Presiden Prabowo Subianto Jadikan Krisis Dunia Momentum Percepatan Kemandirian Bangsa

image 1

BicaraPlus – Presiden Prabowo Subianto menegaskan bahwa krisis dunia bukan alasan untuk melambat, melainkan momentum strategis untuk mempercepat kemandirian bangsa di berbagai sektor. Mulai dari pengelolaan sampah, penguatan teknologi lokal, hingga kemandirian energi nasional, pemerintah didorong bergerak lebih cepat, efisien, dan bebas dari kebocoran anggaran.

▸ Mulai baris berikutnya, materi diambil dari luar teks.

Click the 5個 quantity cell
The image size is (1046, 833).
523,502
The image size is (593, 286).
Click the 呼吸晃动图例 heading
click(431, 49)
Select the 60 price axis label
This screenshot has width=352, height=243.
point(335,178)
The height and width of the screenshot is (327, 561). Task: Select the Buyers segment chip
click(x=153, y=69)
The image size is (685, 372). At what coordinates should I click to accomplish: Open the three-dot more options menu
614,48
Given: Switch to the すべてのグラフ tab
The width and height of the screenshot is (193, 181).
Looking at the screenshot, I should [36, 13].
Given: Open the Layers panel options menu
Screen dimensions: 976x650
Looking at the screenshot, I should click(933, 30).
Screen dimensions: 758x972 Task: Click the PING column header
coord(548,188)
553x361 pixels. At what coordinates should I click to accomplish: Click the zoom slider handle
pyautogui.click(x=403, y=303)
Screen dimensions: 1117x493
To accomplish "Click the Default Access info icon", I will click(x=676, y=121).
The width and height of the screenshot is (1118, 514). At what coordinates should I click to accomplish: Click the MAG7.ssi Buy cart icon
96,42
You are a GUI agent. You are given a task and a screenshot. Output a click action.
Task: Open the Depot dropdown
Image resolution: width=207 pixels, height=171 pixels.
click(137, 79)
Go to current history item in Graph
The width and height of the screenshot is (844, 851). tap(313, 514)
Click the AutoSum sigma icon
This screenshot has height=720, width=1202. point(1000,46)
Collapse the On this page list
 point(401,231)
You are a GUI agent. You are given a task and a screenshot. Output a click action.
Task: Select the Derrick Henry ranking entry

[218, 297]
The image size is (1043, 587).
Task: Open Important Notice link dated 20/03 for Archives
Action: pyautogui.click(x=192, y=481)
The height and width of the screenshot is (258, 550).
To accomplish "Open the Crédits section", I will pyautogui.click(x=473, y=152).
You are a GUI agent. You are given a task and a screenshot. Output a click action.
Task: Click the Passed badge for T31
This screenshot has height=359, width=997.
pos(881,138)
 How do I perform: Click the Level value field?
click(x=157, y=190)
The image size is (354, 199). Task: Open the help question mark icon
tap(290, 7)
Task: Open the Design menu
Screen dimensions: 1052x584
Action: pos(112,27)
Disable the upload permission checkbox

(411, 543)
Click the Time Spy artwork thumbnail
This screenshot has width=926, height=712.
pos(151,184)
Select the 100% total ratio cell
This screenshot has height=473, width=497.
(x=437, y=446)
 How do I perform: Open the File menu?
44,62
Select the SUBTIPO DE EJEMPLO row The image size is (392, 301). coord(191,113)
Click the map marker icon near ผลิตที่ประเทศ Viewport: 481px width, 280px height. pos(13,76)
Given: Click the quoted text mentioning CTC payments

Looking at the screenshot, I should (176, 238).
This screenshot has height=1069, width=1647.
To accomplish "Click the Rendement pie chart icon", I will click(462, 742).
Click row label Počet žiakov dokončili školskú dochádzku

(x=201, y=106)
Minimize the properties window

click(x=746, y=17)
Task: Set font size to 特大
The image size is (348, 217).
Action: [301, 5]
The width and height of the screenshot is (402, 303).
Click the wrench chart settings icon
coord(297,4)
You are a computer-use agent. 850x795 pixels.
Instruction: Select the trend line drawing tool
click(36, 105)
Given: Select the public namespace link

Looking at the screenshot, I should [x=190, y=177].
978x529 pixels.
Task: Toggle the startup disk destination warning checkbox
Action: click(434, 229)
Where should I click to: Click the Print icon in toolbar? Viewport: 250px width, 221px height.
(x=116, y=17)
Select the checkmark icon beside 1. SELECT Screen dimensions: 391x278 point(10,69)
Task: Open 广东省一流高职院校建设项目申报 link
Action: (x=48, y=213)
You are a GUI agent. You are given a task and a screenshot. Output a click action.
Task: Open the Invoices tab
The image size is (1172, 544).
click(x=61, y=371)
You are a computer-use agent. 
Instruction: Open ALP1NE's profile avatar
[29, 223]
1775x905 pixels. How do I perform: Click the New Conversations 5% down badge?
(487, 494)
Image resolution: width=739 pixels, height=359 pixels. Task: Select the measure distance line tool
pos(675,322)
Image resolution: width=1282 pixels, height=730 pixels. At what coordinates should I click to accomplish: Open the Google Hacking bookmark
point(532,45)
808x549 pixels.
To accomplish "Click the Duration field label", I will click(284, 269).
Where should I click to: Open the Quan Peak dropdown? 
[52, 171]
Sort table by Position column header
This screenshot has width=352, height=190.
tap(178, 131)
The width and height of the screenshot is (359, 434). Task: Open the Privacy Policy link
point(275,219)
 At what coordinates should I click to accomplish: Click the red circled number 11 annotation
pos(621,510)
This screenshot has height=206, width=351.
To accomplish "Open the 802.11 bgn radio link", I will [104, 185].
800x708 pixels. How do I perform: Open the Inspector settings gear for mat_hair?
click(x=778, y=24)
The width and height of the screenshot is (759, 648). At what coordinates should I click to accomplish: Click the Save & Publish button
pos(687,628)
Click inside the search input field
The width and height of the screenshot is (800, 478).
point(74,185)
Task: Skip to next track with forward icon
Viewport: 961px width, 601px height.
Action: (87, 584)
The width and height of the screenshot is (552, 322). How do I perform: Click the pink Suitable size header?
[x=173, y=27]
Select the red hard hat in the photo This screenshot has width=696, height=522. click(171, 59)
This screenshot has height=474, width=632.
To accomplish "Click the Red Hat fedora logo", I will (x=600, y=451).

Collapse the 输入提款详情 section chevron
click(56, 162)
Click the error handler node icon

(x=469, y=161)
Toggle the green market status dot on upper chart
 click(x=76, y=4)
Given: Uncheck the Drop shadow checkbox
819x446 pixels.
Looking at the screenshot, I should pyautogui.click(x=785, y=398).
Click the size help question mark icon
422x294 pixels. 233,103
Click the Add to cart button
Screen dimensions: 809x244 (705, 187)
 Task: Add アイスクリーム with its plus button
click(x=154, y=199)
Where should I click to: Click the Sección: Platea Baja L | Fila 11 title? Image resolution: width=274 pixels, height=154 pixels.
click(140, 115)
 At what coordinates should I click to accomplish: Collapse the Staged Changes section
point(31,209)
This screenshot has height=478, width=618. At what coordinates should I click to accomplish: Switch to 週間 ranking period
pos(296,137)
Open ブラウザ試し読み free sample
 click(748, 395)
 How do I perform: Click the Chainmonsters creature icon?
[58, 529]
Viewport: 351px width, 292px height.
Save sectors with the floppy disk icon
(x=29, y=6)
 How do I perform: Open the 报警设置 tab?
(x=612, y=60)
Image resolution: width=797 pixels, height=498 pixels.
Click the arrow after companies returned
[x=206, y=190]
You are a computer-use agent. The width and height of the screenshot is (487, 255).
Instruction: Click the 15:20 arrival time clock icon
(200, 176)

Dalam pidatonya, Prabowo menekankan bahwa tantangan global justru harus menjadi pemicu untuk bekerja lebih baik. Menurutnya, kondisi sulit akan memaksa bangsa menjadi lebih disiplin, lebih hemat, dan fokus pada solusi yang berdampak langsung bagi masyarakat. “Krisis, kesulitan, tantangan, hambatan, dan rintangan adalah peluang membuat kita harus bekerja lebih baik,” menjadi semangat utama yang ditekankan Presiden dalam mempercepat transformasi nasional.

Teknologi Dalam Negeri Jadi Andalan

Salah satu fokus utama pemerintah adalah penyelesaian persoalan sampah nasional melalui inovasi teknologi karya anak bangsa. Prabowo mengungkapkan bahwa Indonesia sebenarnya telah memiliki kapasitas teknologi yang cukup untuk mengolah dan membersihkan sampah tanpa harus bergantung pada teknologi mahal dari luar negeri.

Ia optimistis dalam waktu dua hingga tiga tahun, persoalan sampah di berbagai kota dan daerah di Indonesia dapat dituntaskan. Visi ini menjadi simbol penting bahwa inovasi lokal mampu menjawab persoalan mendasar bangsa secara mandiri.

Target tersebut juga melibatkan dukungan dari perguruan tinggi, para profesor, serta kementerian terkait agar riset dan inovasi dapat segera diterapkan menjadi solusi nyata.

Percepatan Kemandirian Energi Nasional

Selain teknologi lingkungan, Prabowo juga menyoroti pentingnya percepatan kemandirian energi sebagai respons atas dinamika global. Ia menyebut Indonesia memiliki cadangan sumber daya yang sangat besar, termasuk batu bara serta bahan baku alternatif seperti singkong dan jagung yang dapat diolah menjadi solar maupun bensin.

Langkah ini menegaskan arah kebijakan pemerintah untuk memanfaatkan potensi domestik sebagai fondasi ketahanan energi jangka panjang. Menurutnya, krisis global justru memperjelas bahwa strategi menuju energi terbarukan dan energi berbasis sumber daya nasional adalah langkah yang tepat dan harus dipercepat.

1.000 Desa Nelayan Jadi Tolok Ukur

Sebagai bentuk komitmen terukur, Presiden juga menargetkan pembangunan 1.000 desa nelayan sebagai bagian dari pemerataan ekonomi dan penguatan sektor maritim. Program tersebut ditargetkan mulai menunjukkan hasil nyata pada akhir 2026.

Prabowo menegaskan seluruh program yang disampaikan memiliki indikator keberhasilan yang jelas dan dapat diuji secara terbuka oleh publik, sehingga masyarakat bisa menilai langsung progres pemerintah. Melalui berbagai program tersebut, pemerintah ingin memastikan Indonesia tidak hanya mampu bertahan menghadapi krisis global, tetapi juga bangkit sebagai bangsa yang mandiri, inovatif, dan berdaulat.

Bagi Prabowo, krisis dunia adalah momentum untuk mempercepat perubahan besar menjadikan Indonesia lebih kuat melalui teknologi sendiri, energi sendiri, dan kekuatan sumber daya nasional.